## [ZU ERLEDIGENDE AUFGABEN]
(A) Auf welche Vorschrift stützt der Auszug zur Ausbildungsduldung die Kostenfolge der Ablehnung des Antrags?
(B) Setze den Auszug zur Ausbildungsduldung nach seinem letzten Satz fort.

4. Schließlich hat der Antragsteller auch einen Anspruch auf eine Beschäftigungserlaubnis hinsichtlich der begehrten Berufsausbildung nicht glaubhaft gemacht. Ob der Antragsteller derzeit im Besitz einer Duldung mit dem Zusatz „Duldung für Personen mit ungeklärter Identität“ gemäß § 60b AufenthG ist, welche die Erteilung einer Beschäftigungserlaubnis ausschließt, ist dem Gericht nicht bekannt. Die Erteilung einer Beschäftigungserlaubnis steht aber jedenfalls nach § 4 Abs. 4 Satz 3 i. V. m. § 42 Abs. 2 Nr. 4 AufenthG i. V. m. § 32 BeschV im Ermessen der Ausländerbehörde. Angesichts obiger Ausführungen zur nicht geklärten Identität und zu den zumutbaren Maßnahmen der Identitätsklärung ist eine Ermessensreduzierung auf null nicht ersichtlich.
II. Der Antrag war daher mit der Kostenfolge aus § 154 Abs. 1 VwGO abzulehnen. Die Streitwertfestsetzung beruht auf §§ 53 Abs. 2 Nr. 1, 52 Abs. 1 und 2 GKG. Die wirtschaftliche Bedeutung einer Ausbildungsduldung rechtfertigt den Ansatz des Auffangwertes (BayVGH, B.v. 5.2.2019 – 10 CE 19.204 -BeckRS 2019, 985 Rn. 10 m.w.N.).

## [BEREITGESTELLTES MATERIAL]
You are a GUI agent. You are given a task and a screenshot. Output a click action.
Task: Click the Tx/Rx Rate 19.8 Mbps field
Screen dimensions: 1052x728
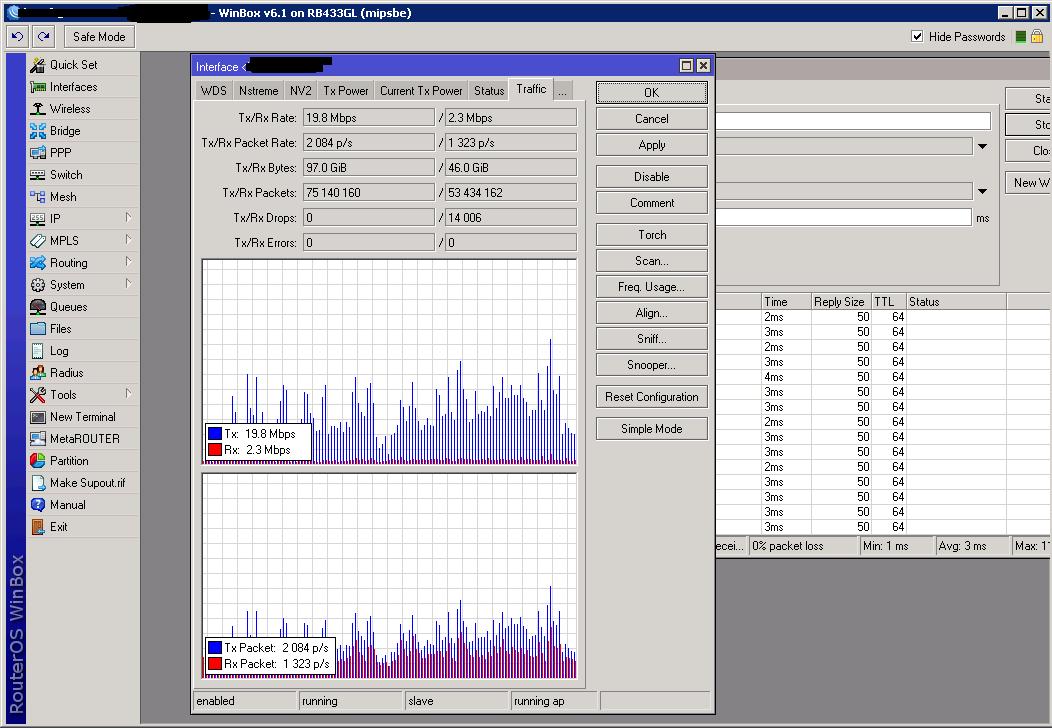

## [ANTWORTEN NACH NUMMER]
(A) § 154 Abs. 1 VwGO.

(B)
B.
Der Antrag auf Bewilligung von Prozesskostenhilfe ist ebenfalls abzulehnen.
Gemäß § 166 VwGO i.V.m. §§ 114 ff. ZPO ist unter anderem Voraussetzung für die Bewilligung von Prozesskostenhilfe, dass die beabsichtigte Rechtsverfolgung hinreichende Aussicht auf Erfolg bietet. Dies ist vorliegend nicht der Fall.
Unabhängig von der finanziellen Situation des Antragstellers hat er einen Anordnungsanspruch auf Erteilung der beantragten Ausbildungsduldung und Beschäftigungserlaubnis nicht glaubhaft gemacht, sodass der Antrag nach § 123 VwGO – wie unter A. dargestellt – keine hinreichende Erfolgsaussicht bietet.